HALIFAX — Nova Scotia's NDP is being criticized for singling out one of the province's wealthiest businessmen and philanthropists, as it condemned the Liberal government on income inequality.
The New Democrats noted Tuesday that the net worth of Kenneth Rowe, executive chairman of IMP Group International Inc., increased by $270 million last year, which is $25-million more than total social assistance payments in Nova Scotia.
"I think most Nova Scotians would agree that it is unacceptable that 13,000 children visit food banks in our province, while a small group at the top prosper to such extremes," NDP Leader Gary Burrill said in a statement, adding that Premier Stephen McNeil "seems uninterested" in addressing the wealth gap.
The NDP attributed its data on Rowe's wealth to the Forbes list of the 100 richest Canadians, although it later clarified the source as Canadian Business magazine.
Rowe founded IMP in Halifax in 1967, which now has holdings in aerospace, health care, real estate and other sectors.
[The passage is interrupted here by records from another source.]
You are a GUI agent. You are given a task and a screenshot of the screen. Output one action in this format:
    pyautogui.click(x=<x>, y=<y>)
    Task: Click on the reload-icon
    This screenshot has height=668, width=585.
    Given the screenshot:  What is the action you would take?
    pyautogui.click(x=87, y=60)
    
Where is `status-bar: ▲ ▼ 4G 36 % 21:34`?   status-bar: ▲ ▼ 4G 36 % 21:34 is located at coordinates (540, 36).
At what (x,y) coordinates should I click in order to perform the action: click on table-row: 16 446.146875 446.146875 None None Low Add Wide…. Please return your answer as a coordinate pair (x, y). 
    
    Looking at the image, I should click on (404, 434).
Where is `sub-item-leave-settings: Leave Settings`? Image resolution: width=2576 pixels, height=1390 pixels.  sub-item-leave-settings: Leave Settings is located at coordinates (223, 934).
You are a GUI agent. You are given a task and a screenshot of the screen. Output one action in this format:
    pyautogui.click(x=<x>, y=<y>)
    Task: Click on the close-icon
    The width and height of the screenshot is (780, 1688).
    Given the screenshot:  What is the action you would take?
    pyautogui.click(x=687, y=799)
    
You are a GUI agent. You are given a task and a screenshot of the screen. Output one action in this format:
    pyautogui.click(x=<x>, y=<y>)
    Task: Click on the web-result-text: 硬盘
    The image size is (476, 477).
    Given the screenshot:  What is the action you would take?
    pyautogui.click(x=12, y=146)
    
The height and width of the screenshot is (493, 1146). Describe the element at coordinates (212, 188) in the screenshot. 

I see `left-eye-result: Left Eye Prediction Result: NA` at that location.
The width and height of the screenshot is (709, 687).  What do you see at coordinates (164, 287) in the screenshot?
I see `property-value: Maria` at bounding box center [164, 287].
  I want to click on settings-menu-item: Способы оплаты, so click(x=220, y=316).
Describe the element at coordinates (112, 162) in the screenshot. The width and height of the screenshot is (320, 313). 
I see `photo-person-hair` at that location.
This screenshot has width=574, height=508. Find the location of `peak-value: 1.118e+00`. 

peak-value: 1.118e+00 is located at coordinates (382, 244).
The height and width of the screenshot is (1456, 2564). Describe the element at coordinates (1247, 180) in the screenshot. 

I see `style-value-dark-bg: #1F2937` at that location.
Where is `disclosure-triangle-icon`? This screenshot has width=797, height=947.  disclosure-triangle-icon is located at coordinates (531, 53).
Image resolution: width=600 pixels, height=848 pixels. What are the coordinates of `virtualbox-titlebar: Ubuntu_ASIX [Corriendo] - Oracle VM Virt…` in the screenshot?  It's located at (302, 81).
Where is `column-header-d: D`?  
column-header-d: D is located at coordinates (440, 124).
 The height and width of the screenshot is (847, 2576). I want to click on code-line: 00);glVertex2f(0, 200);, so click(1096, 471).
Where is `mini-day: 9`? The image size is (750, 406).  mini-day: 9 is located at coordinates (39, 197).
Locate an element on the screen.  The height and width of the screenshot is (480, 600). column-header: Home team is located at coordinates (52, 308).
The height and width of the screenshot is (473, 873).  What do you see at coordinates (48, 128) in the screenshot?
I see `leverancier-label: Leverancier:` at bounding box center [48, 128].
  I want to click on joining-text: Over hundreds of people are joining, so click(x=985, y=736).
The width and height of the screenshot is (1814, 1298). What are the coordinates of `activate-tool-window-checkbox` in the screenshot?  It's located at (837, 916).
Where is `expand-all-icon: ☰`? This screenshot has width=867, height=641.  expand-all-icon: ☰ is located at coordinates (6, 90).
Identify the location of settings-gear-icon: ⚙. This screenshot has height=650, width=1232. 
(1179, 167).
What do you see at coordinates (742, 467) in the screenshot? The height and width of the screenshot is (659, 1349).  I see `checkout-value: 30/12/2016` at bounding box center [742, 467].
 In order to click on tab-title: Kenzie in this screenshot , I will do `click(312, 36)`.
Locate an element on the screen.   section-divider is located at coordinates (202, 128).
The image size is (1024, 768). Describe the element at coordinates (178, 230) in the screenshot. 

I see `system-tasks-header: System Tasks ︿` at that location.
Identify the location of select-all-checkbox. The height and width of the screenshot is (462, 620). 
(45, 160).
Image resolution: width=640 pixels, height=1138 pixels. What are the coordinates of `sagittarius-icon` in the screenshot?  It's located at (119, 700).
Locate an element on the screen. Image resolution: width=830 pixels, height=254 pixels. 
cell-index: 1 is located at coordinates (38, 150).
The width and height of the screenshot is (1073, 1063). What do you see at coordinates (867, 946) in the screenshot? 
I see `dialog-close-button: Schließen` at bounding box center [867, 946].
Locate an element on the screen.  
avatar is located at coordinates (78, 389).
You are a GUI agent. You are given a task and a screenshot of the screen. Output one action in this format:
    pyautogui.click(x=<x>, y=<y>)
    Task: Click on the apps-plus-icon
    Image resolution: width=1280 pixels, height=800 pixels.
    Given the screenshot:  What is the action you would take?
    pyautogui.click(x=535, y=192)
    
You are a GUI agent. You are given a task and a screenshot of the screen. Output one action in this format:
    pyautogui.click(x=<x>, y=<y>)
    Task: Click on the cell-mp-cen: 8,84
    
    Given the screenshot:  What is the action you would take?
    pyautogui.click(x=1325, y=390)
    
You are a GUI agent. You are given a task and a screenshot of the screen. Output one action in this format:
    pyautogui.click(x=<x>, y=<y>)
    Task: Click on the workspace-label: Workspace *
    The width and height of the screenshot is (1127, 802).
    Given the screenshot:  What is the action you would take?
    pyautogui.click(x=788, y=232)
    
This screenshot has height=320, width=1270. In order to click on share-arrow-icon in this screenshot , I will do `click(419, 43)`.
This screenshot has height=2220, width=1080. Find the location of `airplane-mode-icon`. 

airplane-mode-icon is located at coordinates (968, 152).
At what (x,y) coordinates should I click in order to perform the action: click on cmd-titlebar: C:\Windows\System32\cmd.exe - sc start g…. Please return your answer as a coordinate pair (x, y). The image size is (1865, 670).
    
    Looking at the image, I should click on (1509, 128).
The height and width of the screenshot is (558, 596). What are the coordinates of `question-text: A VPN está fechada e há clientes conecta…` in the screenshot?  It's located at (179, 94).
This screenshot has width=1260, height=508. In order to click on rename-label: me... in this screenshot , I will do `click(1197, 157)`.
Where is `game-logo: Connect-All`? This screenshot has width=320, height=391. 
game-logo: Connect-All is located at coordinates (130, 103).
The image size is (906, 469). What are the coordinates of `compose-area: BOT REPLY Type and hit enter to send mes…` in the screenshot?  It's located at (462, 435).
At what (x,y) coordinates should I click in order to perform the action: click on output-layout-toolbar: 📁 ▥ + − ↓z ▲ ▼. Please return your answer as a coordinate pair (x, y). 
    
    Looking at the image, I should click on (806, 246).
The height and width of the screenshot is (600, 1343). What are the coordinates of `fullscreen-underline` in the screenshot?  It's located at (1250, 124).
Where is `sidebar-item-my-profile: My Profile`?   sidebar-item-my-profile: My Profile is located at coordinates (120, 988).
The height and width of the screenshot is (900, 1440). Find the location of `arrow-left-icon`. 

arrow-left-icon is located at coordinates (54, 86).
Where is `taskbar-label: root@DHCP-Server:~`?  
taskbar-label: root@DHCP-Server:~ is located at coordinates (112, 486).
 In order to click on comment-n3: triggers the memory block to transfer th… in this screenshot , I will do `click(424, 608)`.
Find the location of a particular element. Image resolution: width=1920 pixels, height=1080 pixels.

Canadian Business estimates his wealth at $1.43-billion, making him the 71st richest person in Canada, with his net worth growing by 23 per cent in the last year.
Liberal committee member Iain Rankin said the province should "celebrate the success of its entrepreneurs."
He added there is no correlation between Rowe's wealth and whether the province is doing enough for those with much lower incomes.
"I think that we have one of the most progressive tax systems and we tax the higher earners more than most if not all provinces, so I think we are doing what we can," Rankin said.
Marian Mancini, the NDP's community services critic, said the party wasn't trying to fan class warfare with the statement, which came as the legislature's community services committee discussed special needs funding for people on income assistance.
"I think everybody in the province probably agrees that those are grossly huge salaries, especially in the face of what people are struggling to deal with," Mancini said in an interview after the meeting. "If you're making $8 million, we don't want it all. You can still live your life and have your lifestyle. We just want some of it."
Progressive Conservative Chris d'Entremont said it was unfair to single out a single business leader.
"I personally think it confuses the issue," he said in an interview. "We're talking about government programs ... We shouldn't be talking about private industry and the way that it works."
A spokesman for IMP had not responded to a request for comment Tuesday. On its web site, the Halifax-based company says it employs 4,500 people.
The NDP also noted that Canada's top CEOs made more by lunch on Jan. 3 than the average Canadian makes in a year.